Parfois, plus je me pose la question, plus je me demande si c’est une vraie volonté du système d’être changé. Mais pour moi, la pire des choses serait de faire un concours au rabais. Il faut maintenir la même exigence. Ce qui est intéressant, c’est d’aller chercher ce graal là. Celui qui fait un 100m aux Jeux Olympiques, il n'a pas envie de faire un 80m et d’être champion olympique, le concours c’est pareil. Le problème, c’est que de nombreux jeunes partent de beaucoup trop loin et quand ils se décident à préparer ça, pour certains la marche est trop haute. Elle n’est pas trop haute pour leur cerveau mais le truc à rattraper est beaucoup trop lourd et ils manquent de temps. C’est pour ça que plus on s’y prend en amont, mieux c’est mais je ne sais pas si on prend ce chemin-là. D’ailleurs ca passerai déjà par lever la première barrière, la barrière mentale. A savoir leur dire « les gars vous avez tout, choisissez ce que vous voulez et ensuite mettez vous au boulot ». Quand vous discutez avec un étudiant, la première chose qu’il vous dit c’est « je veux faire ça mais je n'en suis pas capable ».

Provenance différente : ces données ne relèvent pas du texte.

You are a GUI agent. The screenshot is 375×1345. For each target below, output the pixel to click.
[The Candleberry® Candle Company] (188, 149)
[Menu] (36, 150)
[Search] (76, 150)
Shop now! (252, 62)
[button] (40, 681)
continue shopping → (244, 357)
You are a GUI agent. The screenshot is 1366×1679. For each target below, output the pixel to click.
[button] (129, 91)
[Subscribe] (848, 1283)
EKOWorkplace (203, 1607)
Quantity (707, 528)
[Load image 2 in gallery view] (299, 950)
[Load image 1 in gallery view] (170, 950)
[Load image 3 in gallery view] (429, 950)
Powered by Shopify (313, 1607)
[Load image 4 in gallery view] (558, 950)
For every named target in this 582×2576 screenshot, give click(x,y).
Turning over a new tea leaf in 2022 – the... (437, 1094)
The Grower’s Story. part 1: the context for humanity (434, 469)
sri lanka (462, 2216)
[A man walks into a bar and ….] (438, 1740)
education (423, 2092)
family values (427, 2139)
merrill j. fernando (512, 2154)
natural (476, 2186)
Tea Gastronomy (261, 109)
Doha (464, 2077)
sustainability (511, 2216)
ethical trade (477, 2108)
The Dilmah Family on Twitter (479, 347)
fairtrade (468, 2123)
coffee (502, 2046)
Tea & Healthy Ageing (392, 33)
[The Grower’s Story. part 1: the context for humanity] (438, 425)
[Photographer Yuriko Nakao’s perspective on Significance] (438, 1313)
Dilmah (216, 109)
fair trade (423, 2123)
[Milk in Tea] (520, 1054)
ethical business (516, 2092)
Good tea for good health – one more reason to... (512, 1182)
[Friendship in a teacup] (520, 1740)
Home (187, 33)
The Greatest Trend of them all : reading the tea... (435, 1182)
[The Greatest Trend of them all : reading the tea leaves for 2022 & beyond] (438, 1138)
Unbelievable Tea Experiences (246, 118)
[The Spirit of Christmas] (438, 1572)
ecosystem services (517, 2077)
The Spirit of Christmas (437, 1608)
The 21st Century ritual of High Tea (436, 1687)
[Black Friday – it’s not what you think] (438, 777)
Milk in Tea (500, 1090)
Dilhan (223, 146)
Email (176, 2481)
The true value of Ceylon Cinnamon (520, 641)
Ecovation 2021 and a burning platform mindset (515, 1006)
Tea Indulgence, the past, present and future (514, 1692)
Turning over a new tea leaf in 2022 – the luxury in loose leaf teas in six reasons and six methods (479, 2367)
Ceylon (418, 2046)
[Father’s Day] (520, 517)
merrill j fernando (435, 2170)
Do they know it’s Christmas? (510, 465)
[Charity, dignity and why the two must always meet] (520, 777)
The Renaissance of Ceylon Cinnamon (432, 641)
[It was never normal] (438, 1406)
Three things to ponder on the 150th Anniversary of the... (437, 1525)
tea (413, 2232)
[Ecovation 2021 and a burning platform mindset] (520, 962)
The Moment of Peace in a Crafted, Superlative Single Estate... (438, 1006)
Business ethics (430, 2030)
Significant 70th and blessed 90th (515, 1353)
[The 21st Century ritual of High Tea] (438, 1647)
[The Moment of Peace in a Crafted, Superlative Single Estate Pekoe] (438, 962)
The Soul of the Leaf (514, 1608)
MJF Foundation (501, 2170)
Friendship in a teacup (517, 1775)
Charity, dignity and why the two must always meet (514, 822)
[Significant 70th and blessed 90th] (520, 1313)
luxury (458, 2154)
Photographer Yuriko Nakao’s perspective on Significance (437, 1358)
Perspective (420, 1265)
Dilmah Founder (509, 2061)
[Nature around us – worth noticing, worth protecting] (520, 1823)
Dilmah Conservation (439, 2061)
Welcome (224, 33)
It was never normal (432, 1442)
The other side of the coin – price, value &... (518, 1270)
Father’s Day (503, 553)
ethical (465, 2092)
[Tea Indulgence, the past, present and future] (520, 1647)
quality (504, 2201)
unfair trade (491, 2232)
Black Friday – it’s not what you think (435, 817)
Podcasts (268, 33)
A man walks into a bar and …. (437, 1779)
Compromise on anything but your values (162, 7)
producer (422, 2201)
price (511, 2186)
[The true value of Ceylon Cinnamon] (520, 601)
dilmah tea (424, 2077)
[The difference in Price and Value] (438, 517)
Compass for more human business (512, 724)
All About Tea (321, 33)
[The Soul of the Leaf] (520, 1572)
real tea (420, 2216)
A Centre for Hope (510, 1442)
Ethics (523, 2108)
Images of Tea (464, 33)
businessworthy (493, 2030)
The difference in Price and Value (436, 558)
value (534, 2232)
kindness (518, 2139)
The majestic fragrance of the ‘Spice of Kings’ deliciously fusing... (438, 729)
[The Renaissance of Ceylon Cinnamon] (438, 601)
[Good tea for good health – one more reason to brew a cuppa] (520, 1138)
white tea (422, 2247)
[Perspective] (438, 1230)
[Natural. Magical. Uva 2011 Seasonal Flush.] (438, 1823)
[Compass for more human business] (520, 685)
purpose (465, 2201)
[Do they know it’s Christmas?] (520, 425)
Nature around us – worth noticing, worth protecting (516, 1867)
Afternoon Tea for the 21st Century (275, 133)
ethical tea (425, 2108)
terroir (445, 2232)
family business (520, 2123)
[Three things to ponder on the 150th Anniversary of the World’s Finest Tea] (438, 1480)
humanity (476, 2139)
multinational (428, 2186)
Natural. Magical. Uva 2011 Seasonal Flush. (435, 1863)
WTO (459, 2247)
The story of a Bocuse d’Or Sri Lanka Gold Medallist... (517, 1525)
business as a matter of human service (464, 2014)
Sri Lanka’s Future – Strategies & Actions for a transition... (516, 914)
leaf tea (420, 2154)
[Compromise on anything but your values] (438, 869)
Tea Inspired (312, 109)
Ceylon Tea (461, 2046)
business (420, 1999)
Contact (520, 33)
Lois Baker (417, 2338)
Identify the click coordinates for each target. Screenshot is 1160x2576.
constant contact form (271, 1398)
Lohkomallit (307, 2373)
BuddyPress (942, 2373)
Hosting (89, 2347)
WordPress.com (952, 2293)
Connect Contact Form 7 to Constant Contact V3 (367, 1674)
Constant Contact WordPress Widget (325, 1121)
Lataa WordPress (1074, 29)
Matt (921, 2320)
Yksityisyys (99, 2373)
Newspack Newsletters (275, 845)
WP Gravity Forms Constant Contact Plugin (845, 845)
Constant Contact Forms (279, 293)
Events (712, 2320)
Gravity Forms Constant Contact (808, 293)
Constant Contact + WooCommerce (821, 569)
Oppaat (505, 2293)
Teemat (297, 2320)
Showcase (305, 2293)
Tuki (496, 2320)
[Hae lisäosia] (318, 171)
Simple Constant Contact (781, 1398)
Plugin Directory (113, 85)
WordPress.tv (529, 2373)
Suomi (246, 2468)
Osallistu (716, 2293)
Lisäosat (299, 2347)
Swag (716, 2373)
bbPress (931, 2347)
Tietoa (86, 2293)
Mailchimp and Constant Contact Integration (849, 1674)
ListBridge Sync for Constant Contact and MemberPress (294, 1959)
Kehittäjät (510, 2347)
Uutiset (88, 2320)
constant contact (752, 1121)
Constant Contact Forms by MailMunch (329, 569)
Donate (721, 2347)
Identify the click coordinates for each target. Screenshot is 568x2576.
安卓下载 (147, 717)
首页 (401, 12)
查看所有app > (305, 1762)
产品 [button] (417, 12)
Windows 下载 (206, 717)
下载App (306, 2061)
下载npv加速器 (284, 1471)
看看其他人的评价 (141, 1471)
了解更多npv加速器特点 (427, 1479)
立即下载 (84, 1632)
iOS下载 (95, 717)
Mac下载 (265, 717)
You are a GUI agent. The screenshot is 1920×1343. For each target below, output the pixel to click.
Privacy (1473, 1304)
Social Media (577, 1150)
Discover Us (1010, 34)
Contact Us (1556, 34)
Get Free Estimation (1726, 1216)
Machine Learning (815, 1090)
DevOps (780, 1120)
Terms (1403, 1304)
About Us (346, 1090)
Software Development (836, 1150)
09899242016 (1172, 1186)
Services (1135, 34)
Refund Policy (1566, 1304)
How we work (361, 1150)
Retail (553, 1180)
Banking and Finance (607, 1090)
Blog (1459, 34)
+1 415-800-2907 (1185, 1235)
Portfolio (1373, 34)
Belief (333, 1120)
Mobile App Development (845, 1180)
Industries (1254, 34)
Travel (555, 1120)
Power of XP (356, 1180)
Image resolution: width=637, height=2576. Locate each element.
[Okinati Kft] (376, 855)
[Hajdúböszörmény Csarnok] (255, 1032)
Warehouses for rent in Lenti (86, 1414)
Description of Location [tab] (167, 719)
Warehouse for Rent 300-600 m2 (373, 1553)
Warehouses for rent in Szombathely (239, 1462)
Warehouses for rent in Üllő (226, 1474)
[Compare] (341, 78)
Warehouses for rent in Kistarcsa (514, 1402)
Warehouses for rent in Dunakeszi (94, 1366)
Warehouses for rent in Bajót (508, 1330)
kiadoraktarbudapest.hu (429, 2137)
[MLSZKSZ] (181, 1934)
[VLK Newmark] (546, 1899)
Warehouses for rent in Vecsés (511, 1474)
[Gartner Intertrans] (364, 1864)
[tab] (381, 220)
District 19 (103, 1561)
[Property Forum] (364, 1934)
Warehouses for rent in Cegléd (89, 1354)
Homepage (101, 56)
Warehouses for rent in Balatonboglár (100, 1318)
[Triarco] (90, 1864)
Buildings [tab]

Pour moi, la plus belle des victoires serait de me retourner dans 30 ans et de me dire que j’ai aidé des milliers d’étudiants à intégrer une grande école. Je pourrais partir en me disant « j’ai fait quelque chose de bien, quelque chose dont je suis fier ». Ca serait rendre la pareille à un magistrat de la cour d’appel qui n'en avait pas besoin et qui allait prendre des cafés avec moi, prenant de son temps pour me dire que j’en étais capable.